The Capture of U-505 – The US Navy’s controversial Enigma raid, Atlantic Ocean 1944, Mark Lardas

The capture of U-505 is one of the most famous small naval actions of the Second World War, and was one of only a handful of occasions on which a German U-boat was captured intact.

I hadn’t realised that the capture of U-505 wasn’t the result of a lucky chance, but was instead the end result of a lot of careful planning on the part of Captain Daniel Gallery, the commander of TG 22.3. He had first considered the idea of capturing a U-boat intact while commanding an air group based on Iceland, and once he had his own hunter killer group began to develop his plans. Even with all of this planning, the actual encounter with U-505 was very clearly due to luck, with both sides attempting to return to base by the most efficient route

The obvious question posed by the title is just why this action was controversial. The answer lies in the complex problems posed by Ultra intelligence. Having broken the German naval codes the last thing the Allied intelligence services wanted was for the Germans to change the codes, but the intact capture of a U-boat was exactly the sort of thing that might prompt such a change. Gallery wasn’t high enough in rank to have been read into the Ultra secret, so he had no idea that the codes had been broken. Ironically one of his main objects in capturing U-505 was to seize a German Enigma machine and the associated documents.
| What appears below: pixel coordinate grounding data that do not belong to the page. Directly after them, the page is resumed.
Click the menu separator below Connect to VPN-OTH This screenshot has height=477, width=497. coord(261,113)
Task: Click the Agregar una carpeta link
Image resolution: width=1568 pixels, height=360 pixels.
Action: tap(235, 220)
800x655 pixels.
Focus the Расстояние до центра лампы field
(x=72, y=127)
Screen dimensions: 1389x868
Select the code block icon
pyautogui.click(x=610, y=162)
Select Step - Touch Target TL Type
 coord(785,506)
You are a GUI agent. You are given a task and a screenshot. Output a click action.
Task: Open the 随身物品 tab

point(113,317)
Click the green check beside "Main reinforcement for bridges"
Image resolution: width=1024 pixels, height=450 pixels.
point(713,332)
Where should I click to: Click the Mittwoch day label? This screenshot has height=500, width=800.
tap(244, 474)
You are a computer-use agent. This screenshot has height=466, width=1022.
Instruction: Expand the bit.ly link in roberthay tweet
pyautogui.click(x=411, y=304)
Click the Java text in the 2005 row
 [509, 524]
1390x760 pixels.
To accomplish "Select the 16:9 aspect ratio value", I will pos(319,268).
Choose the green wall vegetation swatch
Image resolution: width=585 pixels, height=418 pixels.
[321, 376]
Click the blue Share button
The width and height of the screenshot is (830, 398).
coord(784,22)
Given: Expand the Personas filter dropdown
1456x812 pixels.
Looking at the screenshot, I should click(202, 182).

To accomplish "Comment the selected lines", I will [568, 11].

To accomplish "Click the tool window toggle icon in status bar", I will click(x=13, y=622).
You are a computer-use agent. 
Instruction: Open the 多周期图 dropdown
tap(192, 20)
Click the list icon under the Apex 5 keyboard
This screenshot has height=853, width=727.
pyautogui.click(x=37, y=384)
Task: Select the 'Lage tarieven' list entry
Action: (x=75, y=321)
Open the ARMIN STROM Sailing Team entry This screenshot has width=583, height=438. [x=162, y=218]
His plans were known to some people at COMINCH, but they couldn’t order him to abandon his plans without give some reason why. They seem to have decided that the risk posed by telling Gallery to stop was higher than the chance of his plan actually working, so decided to let him keep working on it.

One unusual aspect of this book is that we get detailed accounts of the battle from both sides, because all but one of the crew of U-505 survived the capture of their boat.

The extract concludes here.